Why was he not holding her?
‘You won’t?’ she whispered.
‘Rose, to be asked to bear Max’s baby…’
‘It was different,’ she said, thinking it through, trying to figure things out for herself. ‘It was just…It just felt wrong. You know, Max had that sperm frozen when he was seventeen years old. He never discussed it with me. It was like a bolt from the blue. If I’d had a baby, it would have been like bearing a child that belonged to Max’s past. And any baby I have I want to belong to the future. So if you and I wanted a baby…’
‘I never thought I would,’ he said softly, wondrously. ‘I never imagined I could possibly want to bring a child into the world. But you know, with you…If we had a castle…’
‘And Ruby as a grandma. She’d make a great grandma.’
‘She will.’ His smile was back now, with vengeance. ‘And maybe we could even include Gladys and Bob. Just a little bit.’
‘You’d do that?’
‘I’ll talk to them,’ he said. ‘If you want. They’ve been part of your life for so long that it might hurt if they don’t give us their blessing.’ He frowned. ‘Maybe some of that independence money you’ve just knocked back could set up a fund for a veterinarian practice in the town-in Max’s name.’
‘Oh, Nick,’ she said, awed.
‘I know,’ he said softly, and grinned. ‘I’m wonderful.’
‘And handsome and kind and clever.’
‘And humble,’ he said. ‘Don’t forget humble.’
‘I’ll give you humble,’ she said and glowered, and her glower was so delicious that he chuckled.
‘Most of all I want you,’ he said.
‘If you don’t kiss me right this minute I might do something I might regret.’
‘What might that be?’
‘I might have to kiss you first,’ she said, and it was a near thing. A very near thing. Who kissed who?
Rose didn’t know. She didn’t care. She fell into Nick’s arms, and he kissed her until her toes curled.
While at the glass doors of the conservatory three people stood and watched this second wedding-ceremony. The joining of this man to this woman to become man and wife.
‘I did get to see it after all,’ Ruby said, and smiled and smiled.

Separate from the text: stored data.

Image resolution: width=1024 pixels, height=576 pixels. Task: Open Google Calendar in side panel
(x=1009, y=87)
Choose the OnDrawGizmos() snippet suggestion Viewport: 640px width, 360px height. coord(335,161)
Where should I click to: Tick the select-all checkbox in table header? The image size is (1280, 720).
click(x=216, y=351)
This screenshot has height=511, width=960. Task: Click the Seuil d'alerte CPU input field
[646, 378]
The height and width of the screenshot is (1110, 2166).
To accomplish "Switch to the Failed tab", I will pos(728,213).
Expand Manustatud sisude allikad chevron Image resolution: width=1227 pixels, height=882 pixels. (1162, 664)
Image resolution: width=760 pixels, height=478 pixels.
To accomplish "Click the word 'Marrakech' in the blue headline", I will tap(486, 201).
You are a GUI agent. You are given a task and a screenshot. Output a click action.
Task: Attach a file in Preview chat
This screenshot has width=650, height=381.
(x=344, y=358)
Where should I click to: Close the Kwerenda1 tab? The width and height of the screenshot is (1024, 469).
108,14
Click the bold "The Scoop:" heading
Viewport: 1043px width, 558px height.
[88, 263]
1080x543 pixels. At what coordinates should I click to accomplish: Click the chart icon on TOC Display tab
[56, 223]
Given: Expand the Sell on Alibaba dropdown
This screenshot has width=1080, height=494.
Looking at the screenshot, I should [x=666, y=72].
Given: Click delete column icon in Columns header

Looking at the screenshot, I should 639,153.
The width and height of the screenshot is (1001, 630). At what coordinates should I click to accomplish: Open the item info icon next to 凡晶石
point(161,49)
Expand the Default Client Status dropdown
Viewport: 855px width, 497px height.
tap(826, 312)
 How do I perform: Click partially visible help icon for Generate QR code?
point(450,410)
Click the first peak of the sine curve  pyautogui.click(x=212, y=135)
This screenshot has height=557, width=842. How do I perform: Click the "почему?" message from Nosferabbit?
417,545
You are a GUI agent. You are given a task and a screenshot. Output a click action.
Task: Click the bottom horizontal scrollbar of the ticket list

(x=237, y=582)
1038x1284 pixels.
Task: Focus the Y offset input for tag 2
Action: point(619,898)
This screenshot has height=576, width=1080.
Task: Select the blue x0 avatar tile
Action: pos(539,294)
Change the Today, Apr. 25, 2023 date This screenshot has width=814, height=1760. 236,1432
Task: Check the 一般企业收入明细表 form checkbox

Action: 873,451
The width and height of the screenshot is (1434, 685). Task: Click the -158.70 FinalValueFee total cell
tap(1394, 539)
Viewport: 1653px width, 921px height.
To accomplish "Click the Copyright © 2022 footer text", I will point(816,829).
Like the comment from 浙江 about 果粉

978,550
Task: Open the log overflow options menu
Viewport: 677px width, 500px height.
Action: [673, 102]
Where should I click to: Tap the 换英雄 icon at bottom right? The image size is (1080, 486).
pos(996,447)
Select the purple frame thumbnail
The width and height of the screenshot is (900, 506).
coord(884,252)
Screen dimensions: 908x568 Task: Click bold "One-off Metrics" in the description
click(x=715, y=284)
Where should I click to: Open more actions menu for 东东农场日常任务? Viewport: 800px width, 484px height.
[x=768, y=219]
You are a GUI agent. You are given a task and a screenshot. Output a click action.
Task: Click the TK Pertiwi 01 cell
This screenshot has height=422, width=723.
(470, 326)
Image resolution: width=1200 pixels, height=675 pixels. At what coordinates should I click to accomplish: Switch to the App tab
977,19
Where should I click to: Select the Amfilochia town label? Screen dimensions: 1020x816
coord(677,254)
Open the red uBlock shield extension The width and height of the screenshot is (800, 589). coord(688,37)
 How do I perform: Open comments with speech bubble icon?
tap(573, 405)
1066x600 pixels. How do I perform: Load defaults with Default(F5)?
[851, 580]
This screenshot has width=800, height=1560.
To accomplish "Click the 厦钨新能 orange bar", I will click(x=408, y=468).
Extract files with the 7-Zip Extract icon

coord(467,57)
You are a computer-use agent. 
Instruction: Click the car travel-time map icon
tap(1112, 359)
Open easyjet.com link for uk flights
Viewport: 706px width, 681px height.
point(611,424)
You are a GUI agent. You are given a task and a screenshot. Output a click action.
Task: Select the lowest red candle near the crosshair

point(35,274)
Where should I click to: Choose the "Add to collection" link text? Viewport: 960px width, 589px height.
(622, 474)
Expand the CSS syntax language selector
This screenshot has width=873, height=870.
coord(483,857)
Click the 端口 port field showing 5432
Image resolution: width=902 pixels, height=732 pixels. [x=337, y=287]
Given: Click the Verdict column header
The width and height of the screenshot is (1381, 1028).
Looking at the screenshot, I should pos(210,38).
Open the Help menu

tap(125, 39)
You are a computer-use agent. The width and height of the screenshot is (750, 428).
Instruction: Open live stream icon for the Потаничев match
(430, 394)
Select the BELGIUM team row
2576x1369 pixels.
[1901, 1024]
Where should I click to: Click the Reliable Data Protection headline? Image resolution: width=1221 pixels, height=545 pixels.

‘And there’s the coronation to come,’ Erhard said, deeply satisfied.
‘And maybe…’ Julianna smiled through the glass at her sister, and then turned to usher the two oldies away. After all, what was a sister for but to protect her sibling?
‘Maybe there’ll be the odd christening to come too,’ she said softly. ‘I think the succession to the throne of Alp de Montez is assured. And I think we can safely leave them to it.’